_REQUEST_: Return the listing lines starting with the line that contains "The image size" and going on through the line that contains "center [898, 544].", word for word, leaving out the pictures.

START SOURCE DATA

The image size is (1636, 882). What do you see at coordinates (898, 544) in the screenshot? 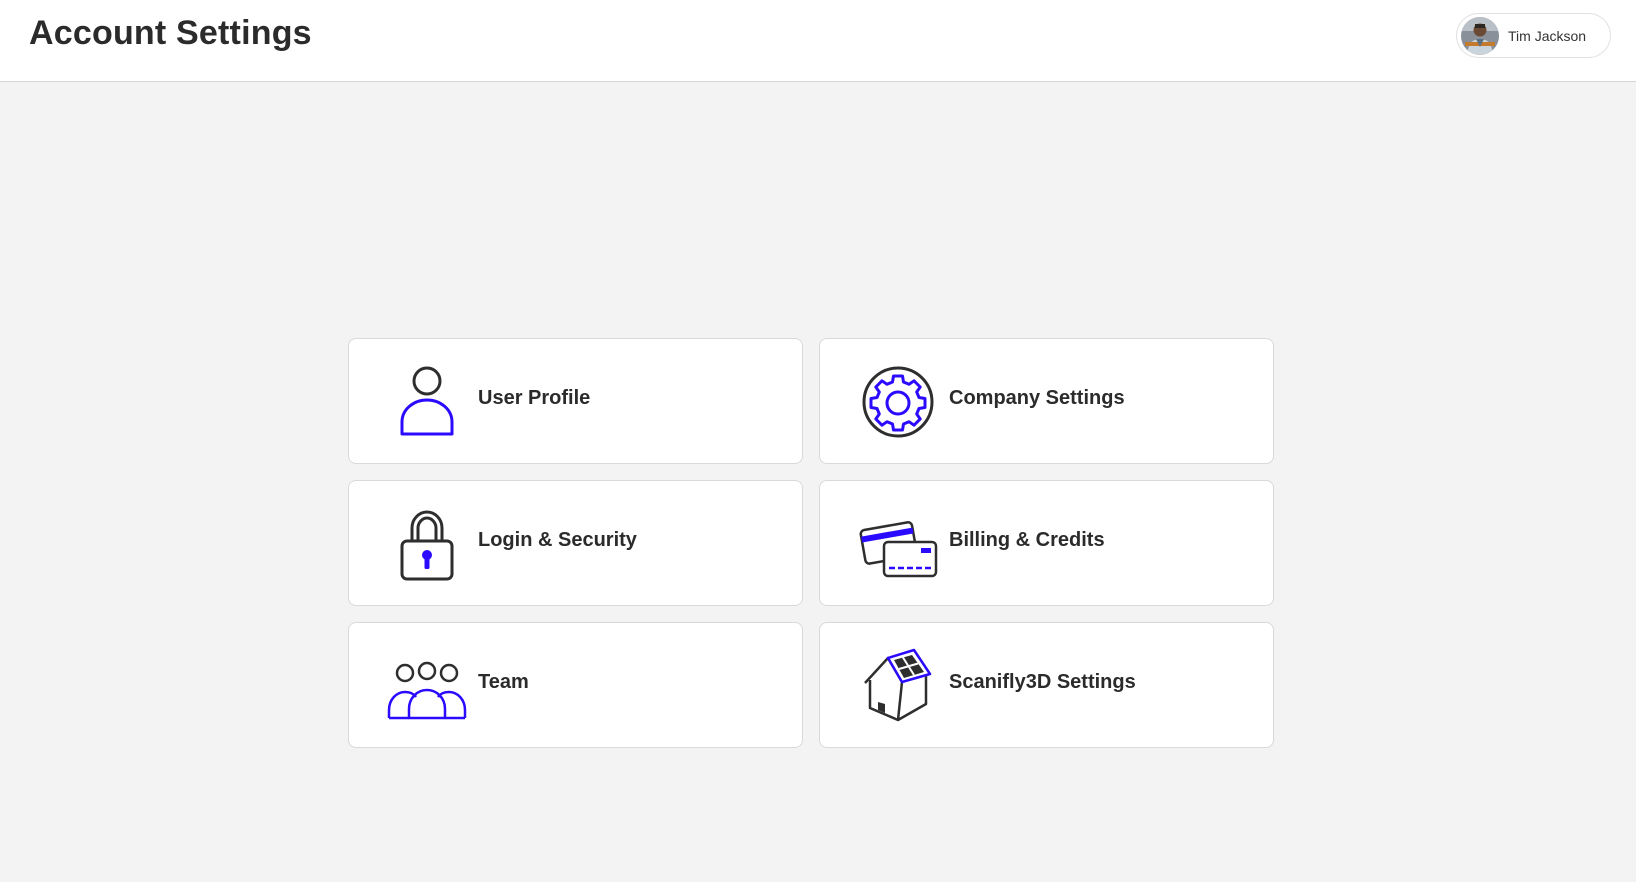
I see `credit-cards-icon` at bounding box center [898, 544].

END SOURCE DATA
START SOURCE DATA

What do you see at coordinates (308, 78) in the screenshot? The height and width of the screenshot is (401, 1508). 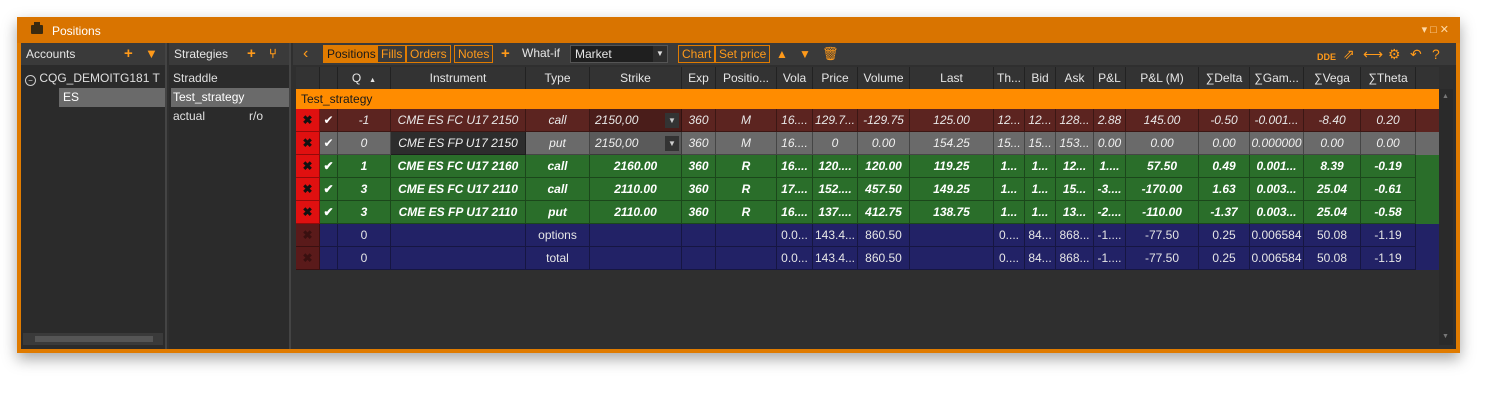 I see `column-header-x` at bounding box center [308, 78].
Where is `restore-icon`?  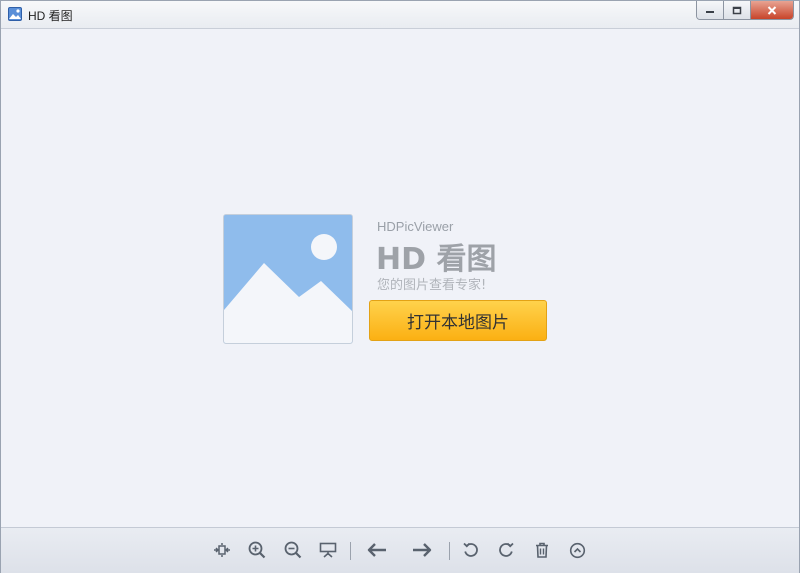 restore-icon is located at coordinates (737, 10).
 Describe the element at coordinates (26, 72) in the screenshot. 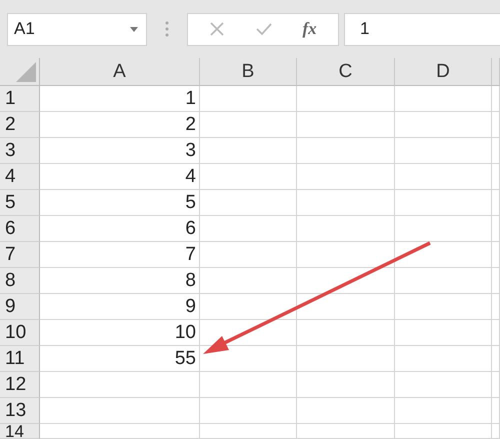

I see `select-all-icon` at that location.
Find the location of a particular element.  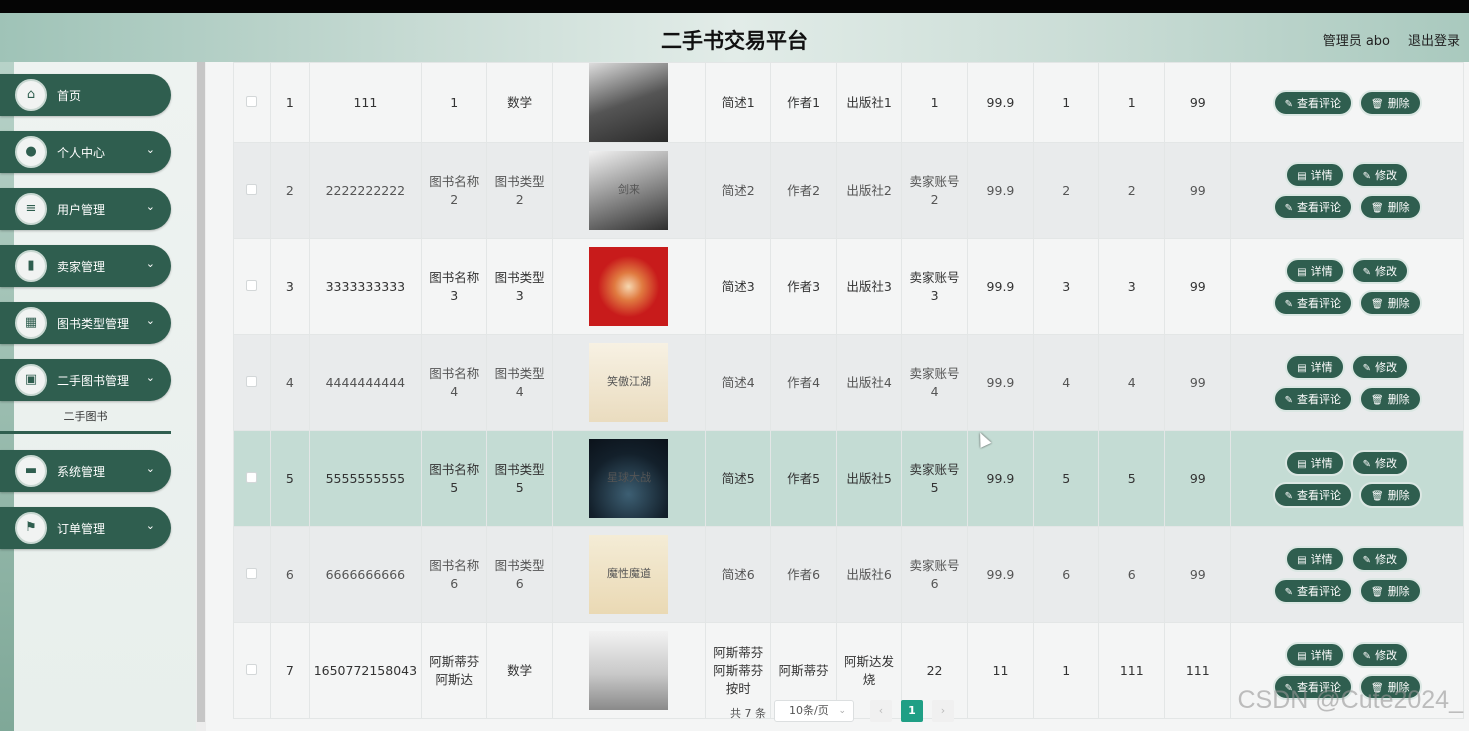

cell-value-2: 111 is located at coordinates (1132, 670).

END SOURCE DATA

_EXERCISE OUTPUT_:
The image size is (1636, 882). What do you see at coordinates (898, 544) in the screenshot? 
I see `credit-cards-icon` at bounding box center [898, 544].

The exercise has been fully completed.